Поскольку Аверроэс прилагает все усилия к тому, чтобы обосновать свою точку зрения с помощью аристотелевских высказываний и доказательств,[269] нам нужно показать, что мнение на этот счет Аристотеля было вполне однозначно: ум по своей субстанции соединяется с определенным телом как форма.
В восьмой книге Физики Аристотель доказывает, что в [исследовании] движущих и движимых нельзя идти до бесконечности, [т.е. отодвигать первопричину движения бесконечно далеко].[270]Отсюда он делает вывод, что необходимо дойти до некоего первого движущегося, которое либо приводится в движение неподвижным двигателем, либо движет себя само. Из этих двух [вариантов] он выбирает второй, т.е. что первое движущееся движет себя само, исходя из того, что «все, что [совершается] само по себе, первее того, что [совершается] через другое».[271]Далее он показывает, что всякое движущее само себя должно состоять из двух частей, одна из которых движет, а другая движется.

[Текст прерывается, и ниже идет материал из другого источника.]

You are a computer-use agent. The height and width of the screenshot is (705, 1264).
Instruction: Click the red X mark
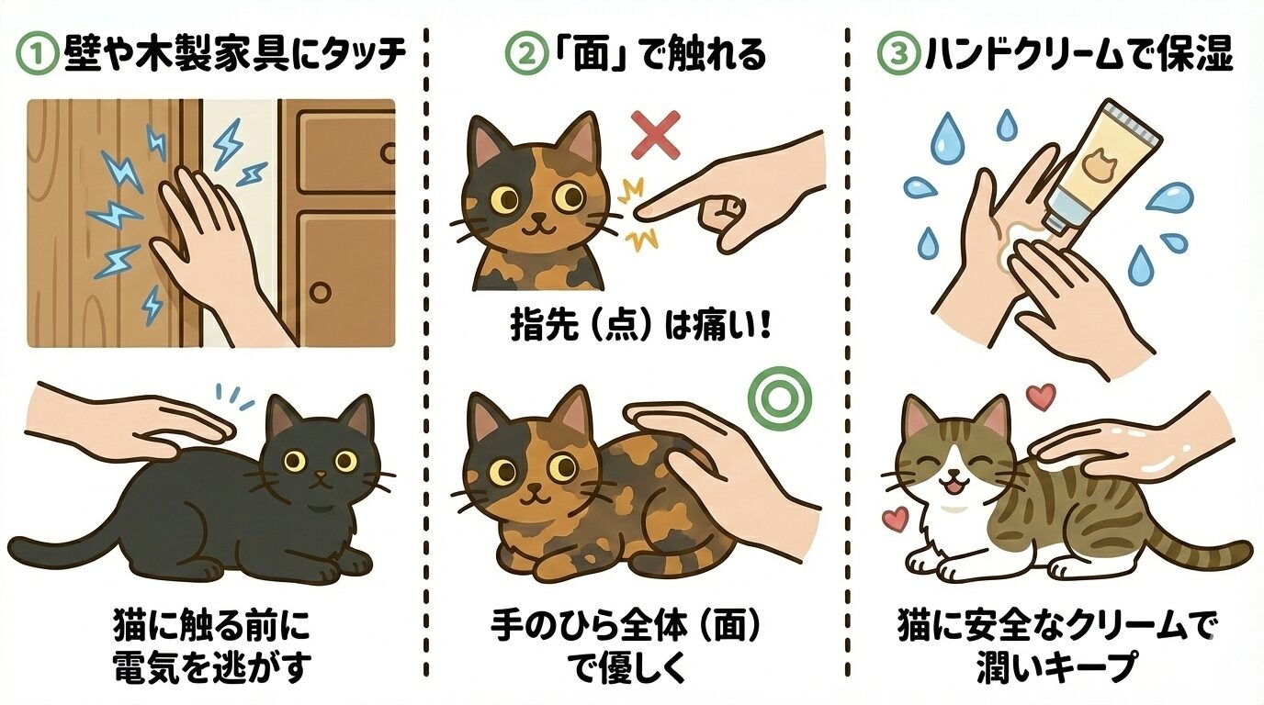coord(656,135)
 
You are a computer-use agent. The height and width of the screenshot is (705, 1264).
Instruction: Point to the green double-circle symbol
coord(771,395)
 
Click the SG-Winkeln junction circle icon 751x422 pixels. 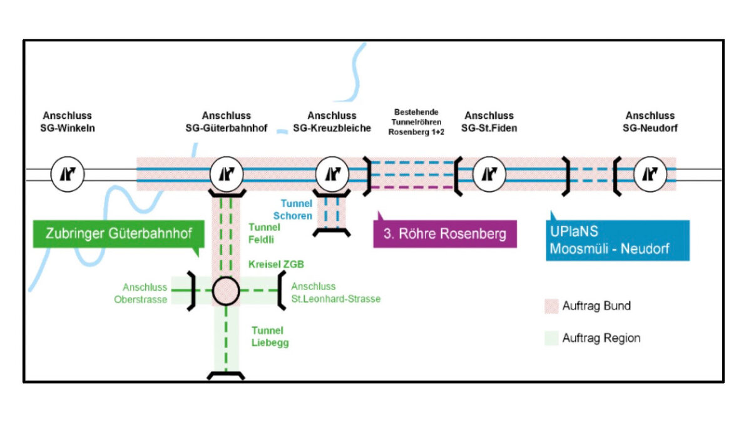point(67,174)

Значит, первое движущее себя должно состоять из двух частей, одна из которых движет, а другая движется. Но все, устроенное подобным образом, одушевлено. Первое движущееся, т.е. небо, одушевлено, согласно мнению Аристотеля. Во второй книге О небе он определенно высказывается о том, что небо одушевлено и что поэтому нужно допускать различие его положений не только относительно нас, но и относительно его самого.[272]
Какою же душой, по мнению Аристотеля, одушевлено небо?
В одиннадцатой книге Метафизики Аристотель доказывает, что в движении неба следует различать то, что движет, оставаясь совершенно неподвижным, и то, что движет, само двигаясь.[273] То, что движет, оставаясь совершенно неподвижным, движет как желанное — желанное, разумеется, для того, что приводится им в движение. Причем [Аристотель] доказывает, что здесь дело идет не о желанном для вожделеющего желания, каково всегда желание чувственное, а о желанном для желания умственного; поэтому первый неподвижный двигатель [у Аристотеля] называется «умопостигаемым предметом желания».[274]Значит, то, что приводится в движение этим двигателем, т.е. небо, желает и мыслит более благородным образом, чем мы, как доказывается далее. Следовательно, небо, по Аристотелю, состоит из мыслящей души и тела. На это указывается во второй книге О душе, где сказано, что «некоторым присуще мыслящее начало и ум, например, людям и другим [существам] того же рода, если они есть, и существам более достойным [и высшим]», т.е. небу.[275]
Аристотель, несомненно, полагает, что у неба нет чувственной души: в противном случае у него были бы различные органы, что противоречит его простоте. Это ясно из того, что он добавляет здесь же: «У всех [сущих] из числа тленных, у которых есть ум, есть также и все прочие способности [души]».[276] Этим он хочет дать понять, что у некоторых нетленных [сущих], а именно, у небесных тел, прочих способностей души нет, а ум есть.
Значит, о небесных телах никак нельзя сказать, что ум присоединяется к ним через представления [воображения]. Наоборот: придется признать, что ум по своей субстанции соединяется с небесным телом как форма.
А значит, по мысли Аристотеля, и к человеческому телу — самому благородному из низших тел и по уравновешенности своего смешения наиболее похожему на небо, в котором нет никаких противоположностей [с их борьбой] — мыслящая субстанция присоединяется как его собственная форма, а не посредством каких-то воображаемых представлений.
То, что мы сказали об одушевленности неба, не было догматическим утверждением согласно учению веры: для вероучения безразлично, одушевлены [звезды] или нет. Об этом пишет Августин в Энхиридионе: «Не знаю наверное, принадлежат ли к тому же сонму, — т.е. сонму ангелов, — Солнце, Луна и прочие светила. Хотя некоторым кажется, что они — просто светящиеся тела, без чувства и ума».[277]